Before that, I studied physics at management. In physics, and also in nature, you often get new insights by applying methods from one discipline to another discipline, such as the mechanics of fluids to the flow of traffic to predict traffic jams. What if I took strategic thinking and applied it to my own life?
That was the birth of Strategize Your Life. Corporate strategy is an integrated set of choices that positions an organization to win. Now, if you substitute corporate with life, you would get life strategy is an integrated set of choices that positions a person to win.
But life is not about winning. Life is about living a great life. So our definition of a life strategy is life strategy is an integrated set of choices that positions a person to live a great life.
A typical corporate strategy project has seven steps. Number one, how does the organization define success? This translates for the individual, how do I define a great life?
Two, what is the organization's purpose? What is my life purpose? Three, what is the organization's vision?

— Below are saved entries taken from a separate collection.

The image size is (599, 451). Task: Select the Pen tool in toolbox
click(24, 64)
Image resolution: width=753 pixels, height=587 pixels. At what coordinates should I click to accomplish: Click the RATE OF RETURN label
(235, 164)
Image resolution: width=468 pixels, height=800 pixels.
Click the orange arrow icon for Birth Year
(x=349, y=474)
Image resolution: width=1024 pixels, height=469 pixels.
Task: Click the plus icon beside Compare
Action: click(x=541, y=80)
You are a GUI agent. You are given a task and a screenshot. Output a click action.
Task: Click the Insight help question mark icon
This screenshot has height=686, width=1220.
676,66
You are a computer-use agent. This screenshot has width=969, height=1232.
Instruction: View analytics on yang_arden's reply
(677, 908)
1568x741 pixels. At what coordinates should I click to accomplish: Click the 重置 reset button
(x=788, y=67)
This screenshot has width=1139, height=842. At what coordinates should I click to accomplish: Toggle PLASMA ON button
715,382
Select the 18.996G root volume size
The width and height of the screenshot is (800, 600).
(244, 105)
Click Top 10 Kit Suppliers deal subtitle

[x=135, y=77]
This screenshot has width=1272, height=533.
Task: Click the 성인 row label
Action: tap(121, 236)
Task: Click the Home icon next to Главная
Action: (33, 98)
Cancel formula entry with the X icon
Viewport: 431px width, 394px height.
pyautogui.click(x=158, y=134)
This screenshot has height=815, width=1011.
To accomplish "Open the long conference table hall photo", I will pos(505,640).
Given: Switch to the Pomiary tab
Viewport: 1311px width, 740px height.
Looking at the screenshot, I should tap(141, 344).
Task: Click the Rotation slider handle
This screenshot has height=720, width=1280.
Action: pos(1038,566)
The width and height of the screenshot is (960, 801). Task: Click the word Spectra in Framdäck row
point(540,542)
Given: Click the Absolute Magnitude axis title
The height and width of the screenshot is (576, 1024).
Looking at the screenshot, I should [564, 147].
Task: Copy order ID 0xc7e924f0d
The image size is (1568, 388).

What is my life vision? Four, how does the organization assess its business portfolio? How do I assess my life portfolio?
What is actually a life portfolio? Number five, what can the organization, and also I, learn from best practices and benchmarks? Number six, what portfolio choices should the organization make?
What life portfolio choices should I make? This is the central step where all the first five steps come together. So where you define your integrated set of choices that gives you the way towards a great life.
And finally, step seven, how can the organization, and also I, ensure successful, sustained change? The symmetry is really striking here. How do you define a great life?
Most people think through education, through social media, it's about money, fame and power. But only, let's say, money has to a certain extent only in effect because you feel yourself hedonic adaptation. So if you get a pay rise, very quickly your happiness goes down to initial level.
On top, you have also social comparison, which means you always compare yourself with other people in certain areas. Money, fame, power has only a certain effect. What then?
A lot of other methodologies and frameworks came up. And one of the newest comes from positive psychology from Professor Seligman, which is called PERMA, which was later developed into PERMA-V. PERMA-V are six letters.
It's P stands for positive emotions. So do I have a lot of contentment in my life? E stands for engagement.
So am I feeling in a flow of what I'm doing? It could be a great project. It could be a great hobby.
R stands for relationships. So deep relationships with your significant other, your family, and also with other people. M in PERMA is about meaning.
So making the world a better place. A is achievement. So do you have a lot of, let's say, levels of achievements?
So goals that you achieve. And the V stands for vitality. So there's an old saying, if you are healthy, you have 1,000 problems, but if you are ill, you have only 1 problem.
So this is a model that you can adjust also and also to contemplate with some other parameters. In corporate portfolio management, we elevate business units in which to invest capital with respect to certain parameters, like market growth or market share. If you plot these two parameters on the x and y-axis, you get the famous 2-by-2 BCG portfolio matrix.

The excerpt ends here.